--- Excerpted text ---
===============

Colliding Al Jets

Using typical lab parameters, I ran simulations of colliding Al jets. To simplify the problem, I ran in 2-D with the jet width = domain width. This essentially reduces to colliding two slabs.

The slabs are initialized with opposing velocities, and the bottom slab has an initial 10% sinusoidal velocity perturbation on its interface.

I ran two cases: the first is adiabatic, and the second has a special Al cooling table.


Adiabatic

As expected, the slabs collide and create a hot central shock that propagates back towards the boundaries. The central region remains hot and thus at a low density. The interface maintains an awkward shape due to the perturbation, but this shape is fairly constant.

movie

movie


Cooling

Note that the legends are much different. This is because I'm trying to highlight the regions of high density and low temperature. With this scaling , you don't see much in the density until about halfway through the simulation. Thus the cooling_rho.gif movie is only of the second half of the simulation.

The simulation starts out differently because cooling occurs immediately at the interfaces of the "jet heads". This quickly morphs into a similar configuration as the adiabatic case in which there is a hot central region with shocks propagating back towards the boundaries.

===============

--- Input data ---
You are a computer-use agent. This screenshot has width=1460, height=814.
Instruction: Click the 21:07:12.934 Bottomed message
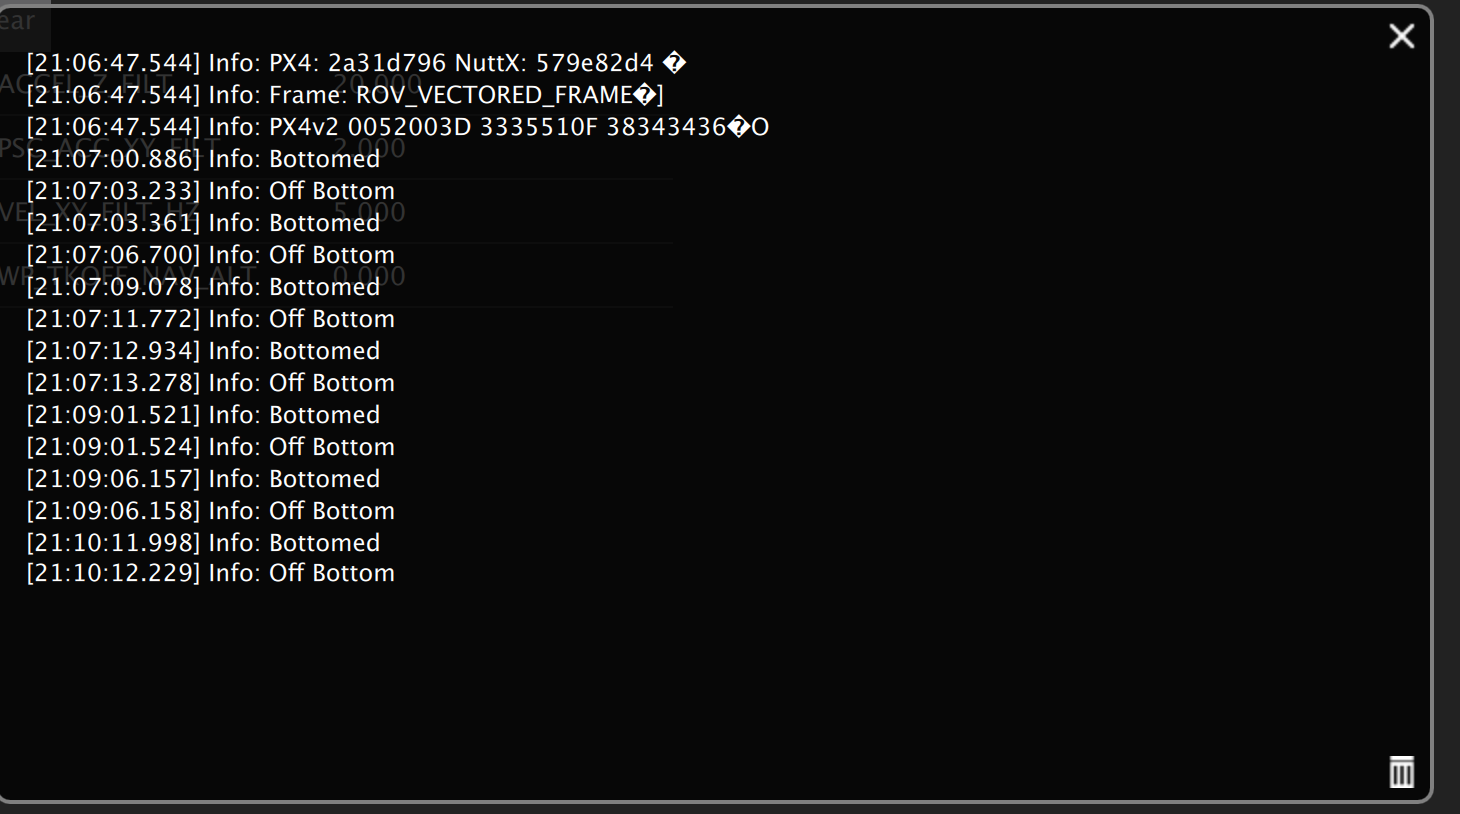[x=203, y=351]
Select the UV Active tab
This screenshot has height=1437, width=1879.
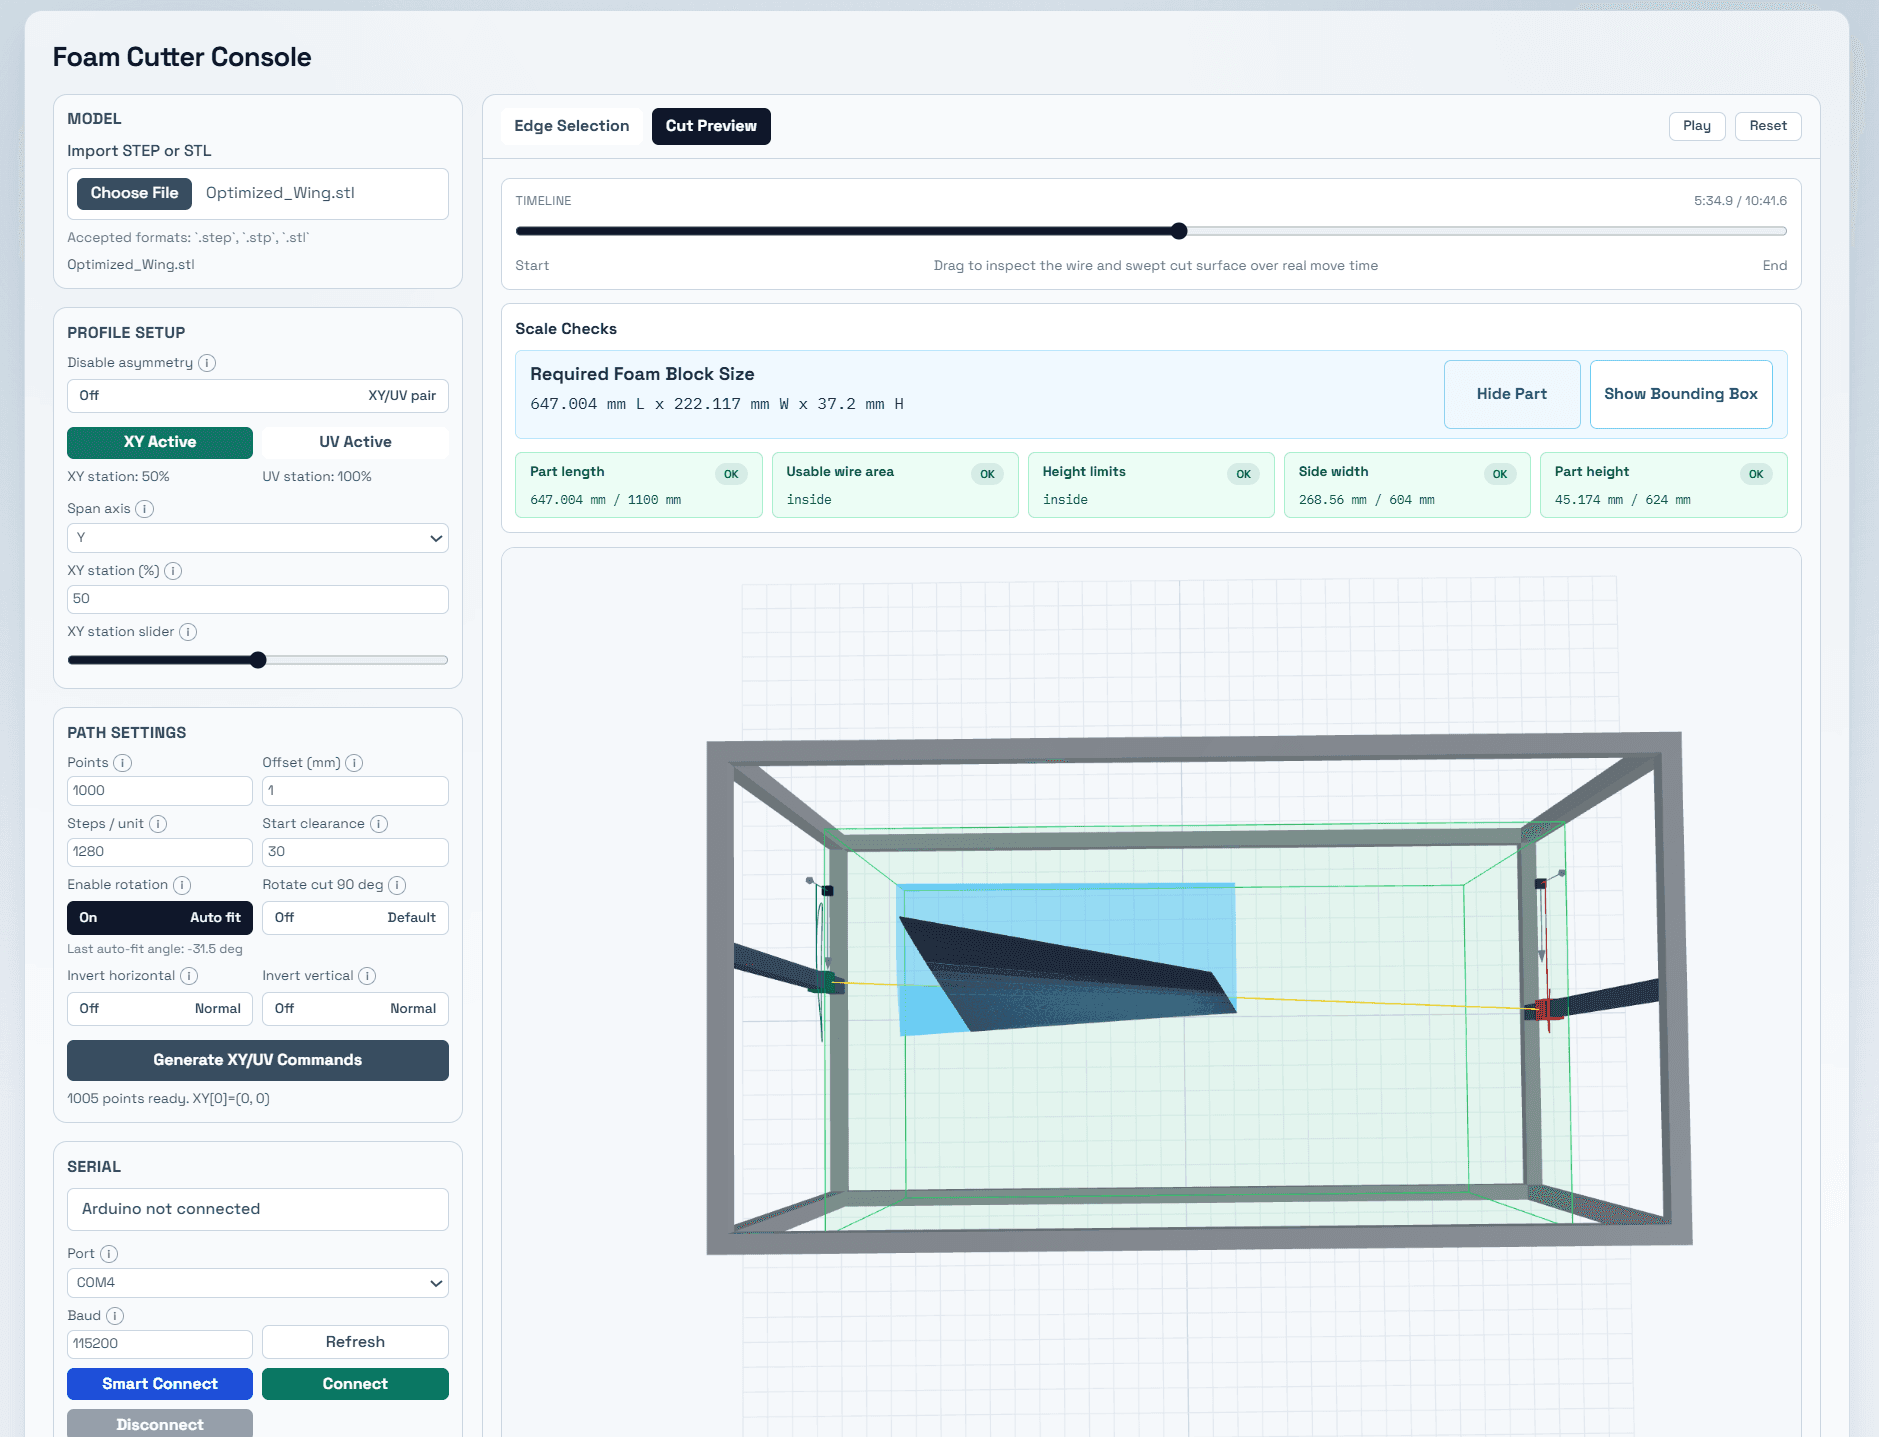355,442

===============

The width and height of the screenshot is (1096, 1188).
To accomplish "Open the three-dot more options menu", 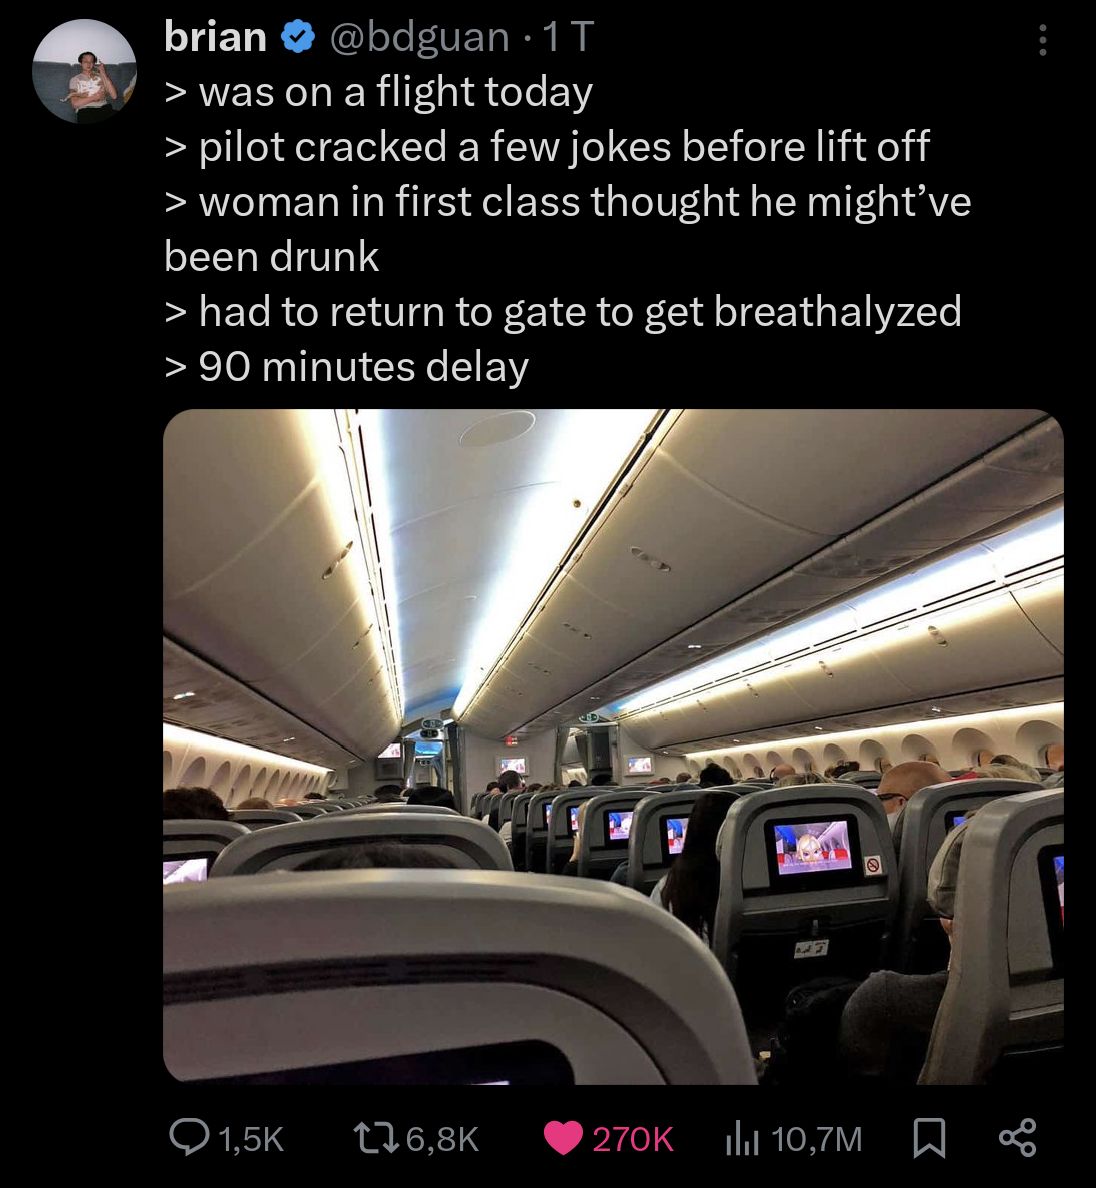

===============

--- Study questions ---
1 - Using the Al jets write-up, explain in one to three sentences why the cooling_rho.gif movie covers only the second half of the simulation.
2 - Carry the Al jets write-up forward, starting after its last sentence.
None of the items matter here.

--- Answer section ---
1 - The legends in the cooling case are scaled to bring out regions of high density and low temperature. With that scaling, little shows up in the density until about halfway through the simulation, so the movie covers only the second half.

2 -
However, since cooling is now on, this central region eventually cools and forms dense regions. There is a periodicity to this because of the chosen perturbation.

movie

movie

There are times at which these high density regions look "clump-like". The key here is in the perturbation. The high velocity regions of the interface collide first and can thus start cooling sooner. Their shock strength is also slightly higher which leads to stronger cooling. This is where high density knots can form.

So unless the jet heads collide at the same time perfectly along the entire interface, you should always get high density knots within the post-shock region.


NTSI

I found that the perturbation that I was using was either too short-lived or not strong enough. I altered it a bit, and got some nice looking instabilities (namely, the Non-linear Thin Shell Instability).

For this simulation, I put a 15% velocity perturbation on both of the colliding flows. The average velocity and the continuously injected velocity from the top and bottom domain boundaries is 60 km/s. As a reminder, here are all the relevant parameters:

nslab = 1e-5 g/cc
tslab = 10 eV
vslab = 60 km/s (initially +/- perturbation)

namb = 1e-8 g/cc
tamb = 0.1 eV

runtime = 100 ns
domain size = 2 cm x 2 cm
resolution = 64 x 64 cells + 3 AMR levels

The ambient is sufficiently low density and low temperature to play the role of a vacuum.

Note that in the following image/movie, the legend is constantly changing. This is because the cooling keeps increasing the maximum density and I wanted to always have the densest regions in red. The densities are in computation units (so in units of 1e-5 g/cc).

movie

Once you enter the highly non-linear regime of the NTSI, you get filaments of high density scattered throughout the cooling region. Below is temperature in eV.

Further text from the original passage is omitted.